Les facteurs psychosociaux et organisationnels
C’est l’autre groupe de facteurs qui participent à l’apparition de douleurs rhumatismales : le stress, les rythmes intenses, parfois en horaires décalés. Cela aggrave les risques de douleurs chroniques.
Bon à savoir : 2,3 millions de jours de travail sont perdus du fait des arrêts de travail des salariés touchés par les TMS. 60 % des arrêts sont en lien avec le mal de dos.
La prévention des rhumatismes au sein des établissements publics de santé
Pour éviter que le personnel médical ne soit trop exposé aux douleurs rhumatismales, la détection et la prévention sont indispensables.
La prévention au sein des établissements hospitaliers
Depuis des années, les établissements hospitaliers organisent des formations pour la prévention des TMS. Cela consiste à expliquer aux soignants comment limiter les douleurs en privilégiant des postures adaptées pendant leurs activités professionnelles.
Des pratiques à privilégier pour limiter les douleurs rhumatismales
Les spécialistes préconisent de plus en plus de pratiquer une activité physique régulière, même lorsque la personne est douloureuse. En effet, la marche dynamique et surtout la natation permettent d’améliorer le tonus musculaire, sans générer d’appui sur les articulations.
La perte de poids peut aussi avoir son importance pour soulager l’articulation et atténuer la douleur. Une idée fausse : il n’y a pas de régime alimentaire pour limiter ou combattre efficacement l’arthrose par exemple. Comme pour toutes les pathologies, une alimentation équilibrée et en quantité juste reste à privilégier.

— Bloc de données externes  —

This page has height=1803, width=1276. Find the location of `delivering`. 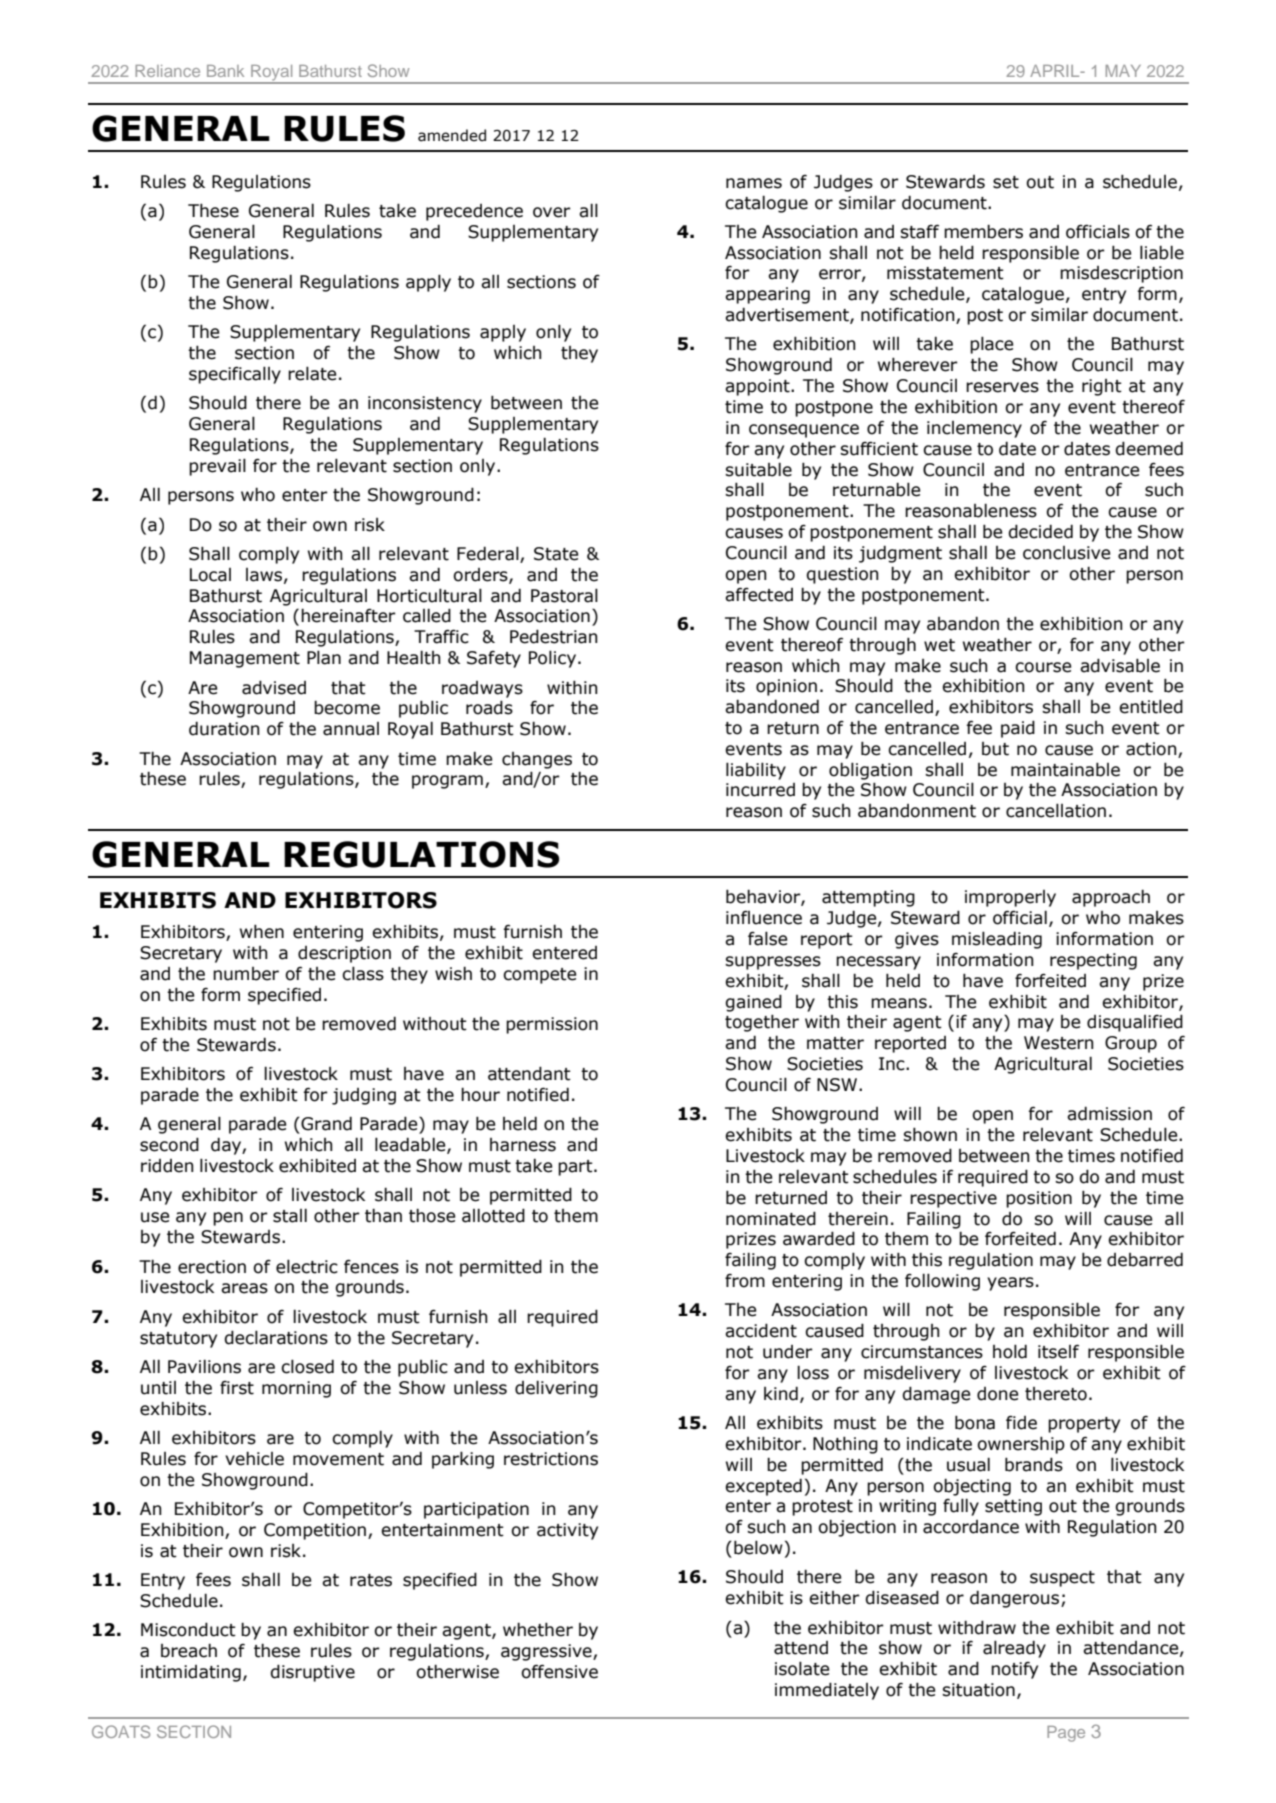

delivering is located at coordinates (556, 1389).
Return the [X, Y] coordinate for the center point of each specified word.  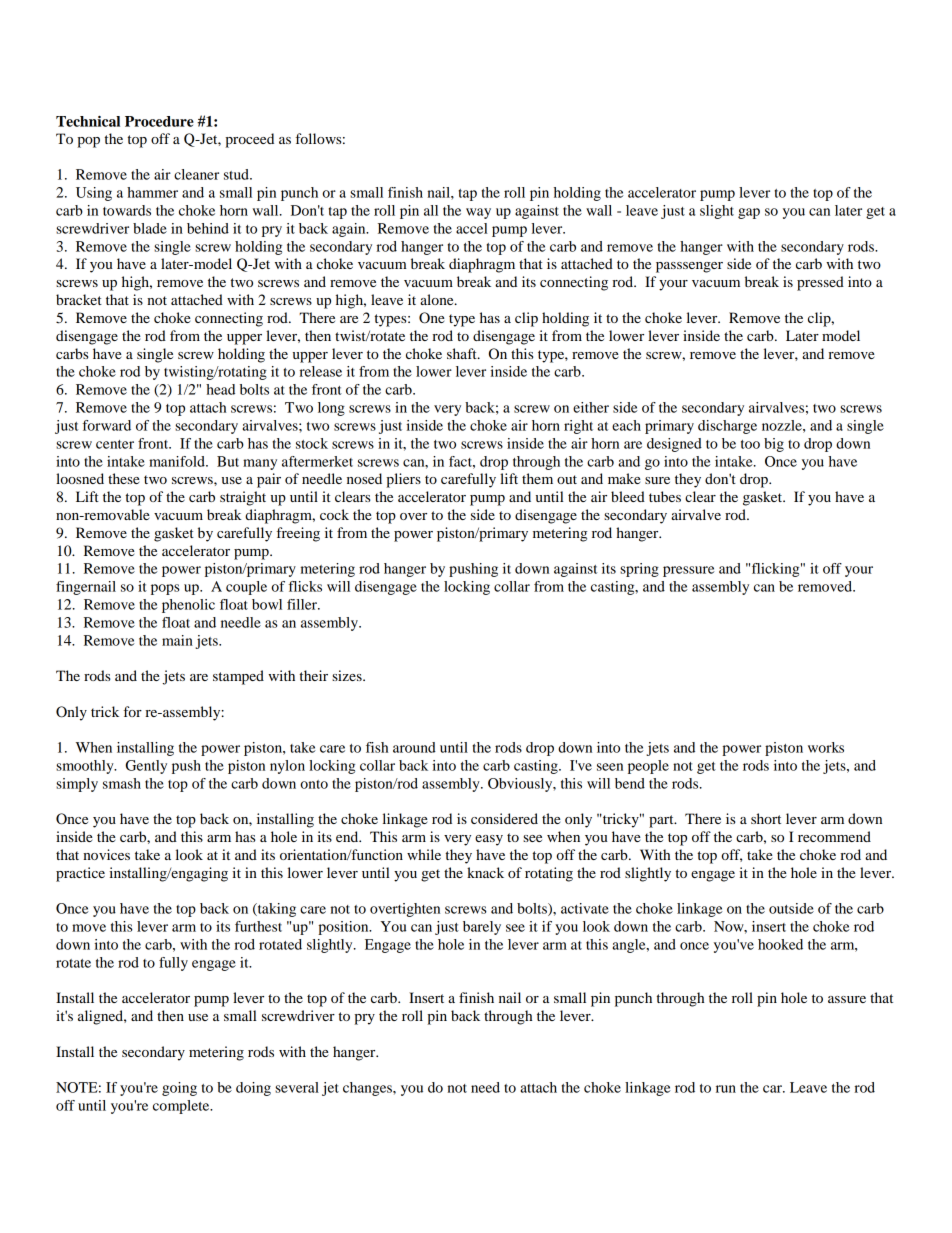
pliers [403, 480]
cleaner [196, 174]
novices [106, 854]
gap [749, 213]
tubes [665, 496]
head [220, 389]
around [414, 747]
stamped [238, 677]
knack [485, 872]
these [124, 478]
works [826, 747]
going [179, 1089]
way [478, 213]
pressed [820, 283]
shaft [463, 353]
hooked [780, 944]
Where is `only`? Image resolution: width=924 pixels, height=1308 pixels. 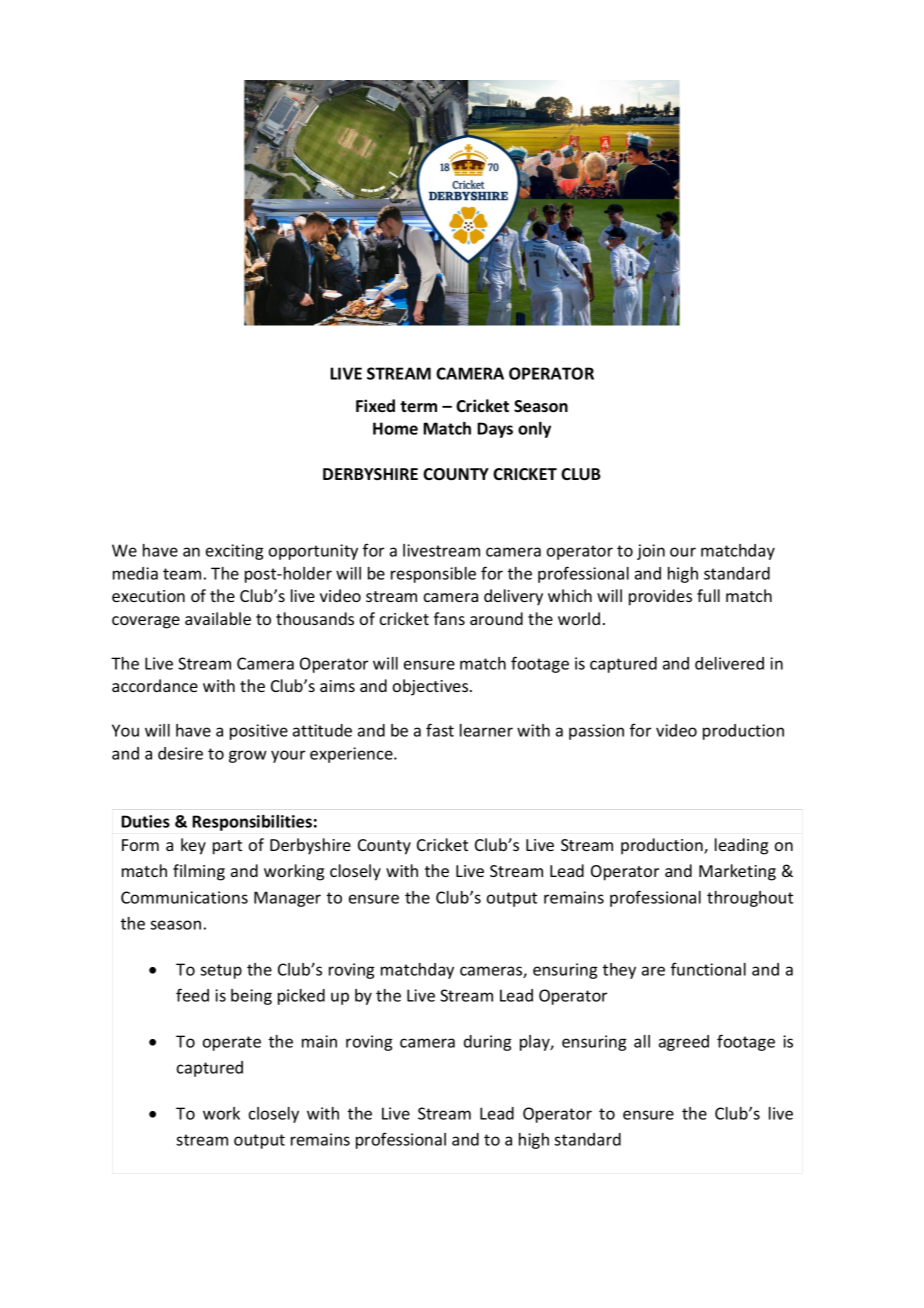
only is located at coordinates (534, 430).
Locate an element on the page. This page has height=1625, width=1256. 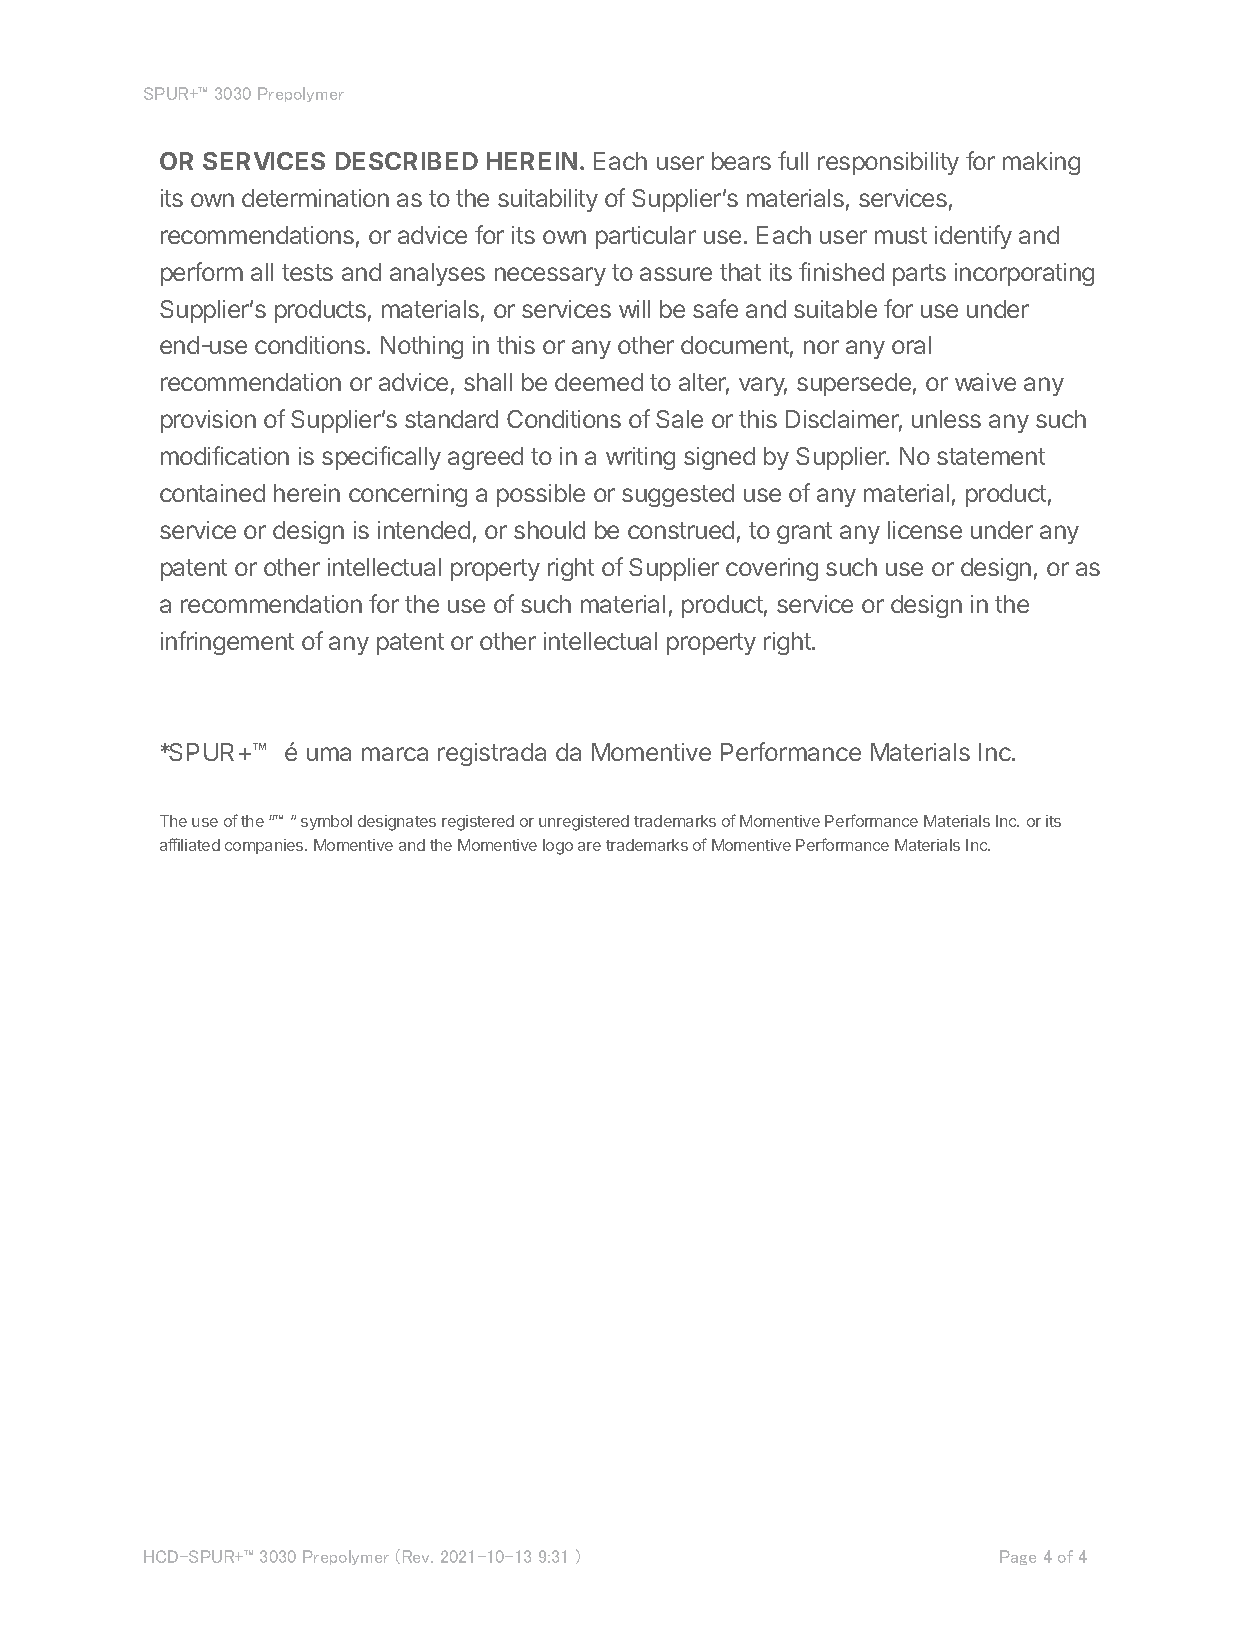
Rev is located at coordinates (418, 1556).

Et pourquoi ne pas adopter une routine quotidienne avant la prise de poste : des assouplissements et des échauffements pour effectuer un réveil musculaire, qui réduit les TMS et soulage les douleurs rhumatismales.
Travailler même si …
C’est le credo de plusieurs spécialistes de ces pathologies invalidantes. Continuer son activité professionnelle est primordial : il est en revanche indispensable d’en parler à la médecine du travail pour que le poste soit adapté aux difficultés du soignant.
Tous les ans, des journées nationales de rhumatologie ont lieu au mois de mai : un excellent moyen de se renseigner sur les bonnes pratiques concernant la vie avec des rhumatismes.